The retirement of P.H. Cooper in May of 1909 led to the appointment of Fred J. Rickard as Lincoln's newest chief of police. It was no surprise that Rickard acquired the position as rumors suggested the appointing board strongly favored him over other candidates. Rickard's first day as chief was June 1, 1909.
Rickard, a former detective, was large in stature and unafraid of controversy. This was validated during an episode in early 1909 when Rickard arrested the son of a prominent Lincoln citizen for breaking windows at a local school building. The father filed a complaint against Rickard for arresting his son "unwarrantably." A local newspaper caught drift of the story and stated that "[a]dmirers of each of these burly men declare them issesistible forces. Therefore, when they clash, as everybody confidently anticipates, the sparks will fly in sulphurous clouds." Though the confrontation did not result in bodily harm to either party, it did, however, influence the public's perception of Lincoln's twelfth police chief.
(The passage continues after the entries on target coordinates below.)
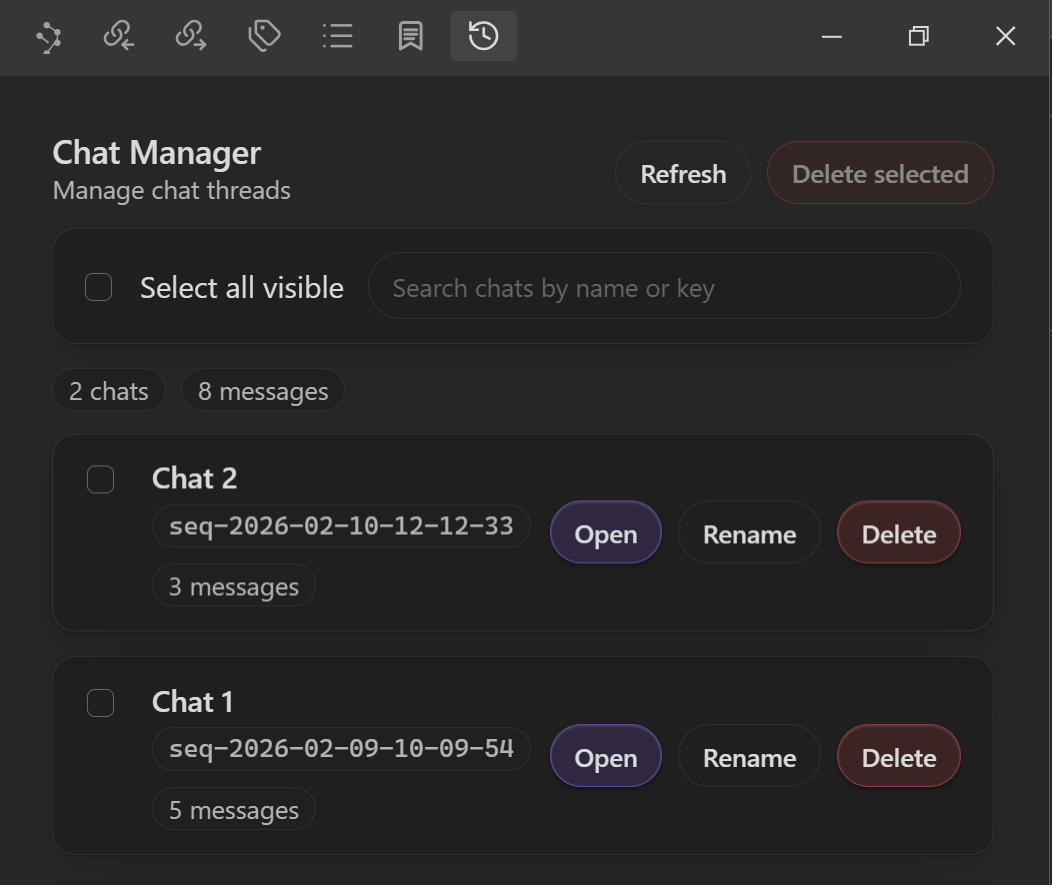The height and width of the screenshot is (885, 1052).
Task: Tick the checkbox for Chat 2
Action: point(100,480)
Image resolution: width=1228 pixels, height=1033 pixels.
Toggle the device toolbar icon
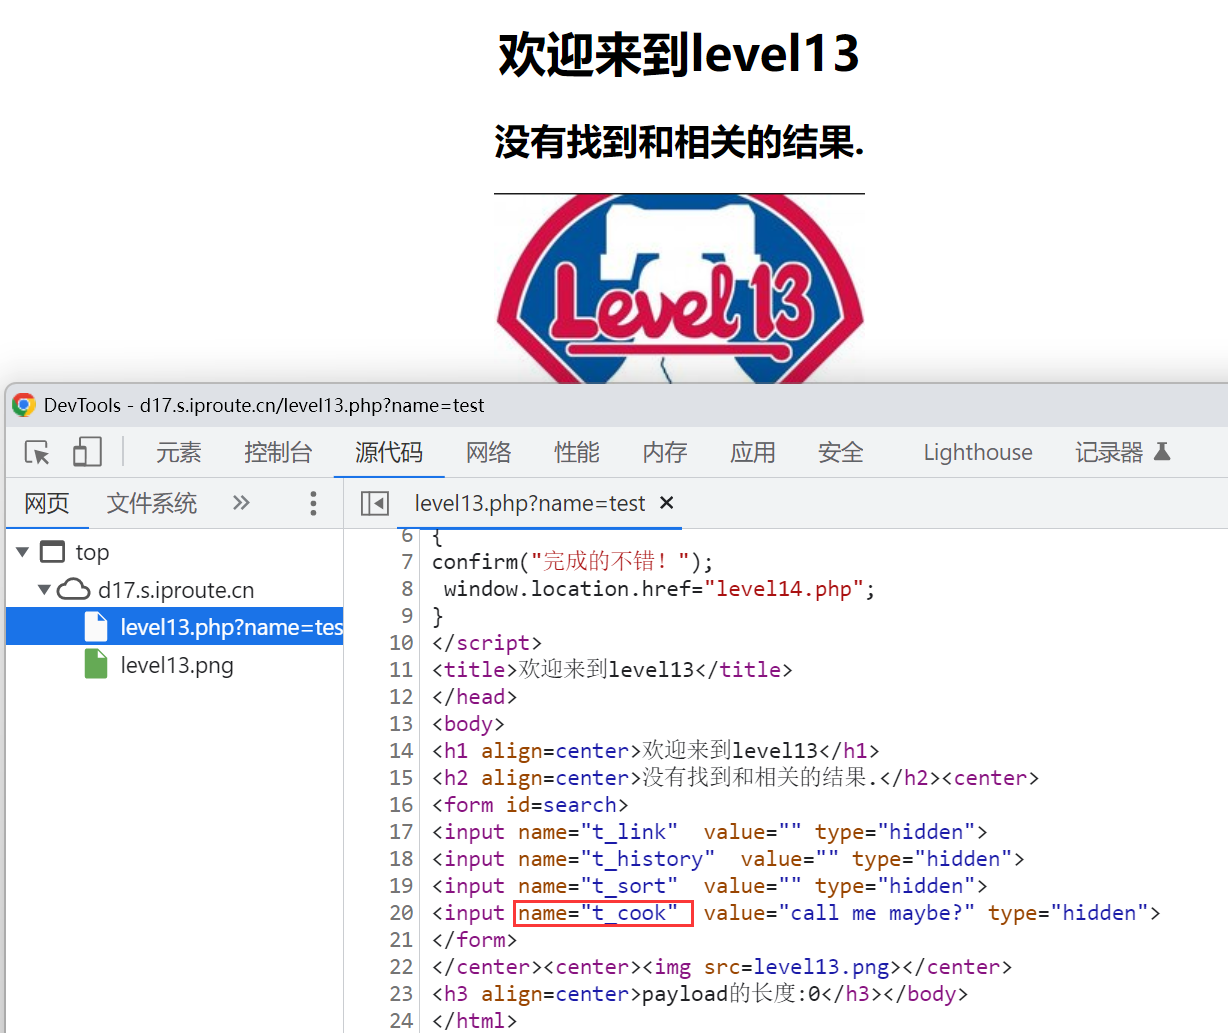point(87,453)
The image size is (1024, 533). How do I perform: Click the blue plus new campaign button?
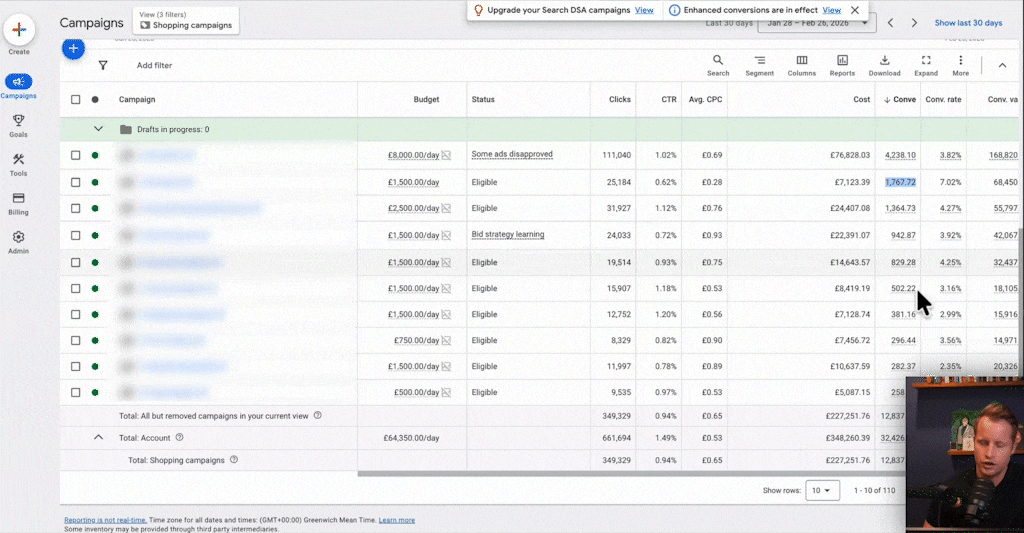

During Rickard's tenure as chief, several changes were made within the department including that patrolmen must be at least six feet tall, and roll call being transferred upstairs. Rickard was also adamant of ridding the city of hoboes, wanderers, vagrants and uncleanliness. One way in which he intended to do so was by dumping several loads of large rocks in Market square giving prisoners, convicted vagrants and suspicious characters plenty of "exercise." He also issued orders that alleys in the city were to be kept clean, and those who neglected to do so would find themselves in police court. There was no denying that Chief Rickard enforced the law to ensure Lincoln become a reputable city.
Less than five months after being appointed chief, the excise board accepted the resignation of Chief Rickard on October 15, 1909. The reason for the resignation is unclear and was not made available to the public. Rickard did, however, accept a position as a plain clothes officer for the police department at the time of his resignation.
Obituary - The Lincoln Star - September 5, 1946
RICKARD, FRED J. - Fred J. Rickard, 79, died at a local nursing home Thursday morning. Surviving are a daughter, Alyce Meehan, of Lincoln, a brother Lyman Rickard, Waterloo, Ia., eight grandchildren, and one great-grandchild. Funeral services will be held at 3 p.m. Friday at Uberger's chapel. Rev. J. Edwin Jarboe officiating. Burial in Havelock cemetery. The police department will furnish a motorcycle escort and pallbearers. The family requests no flowers.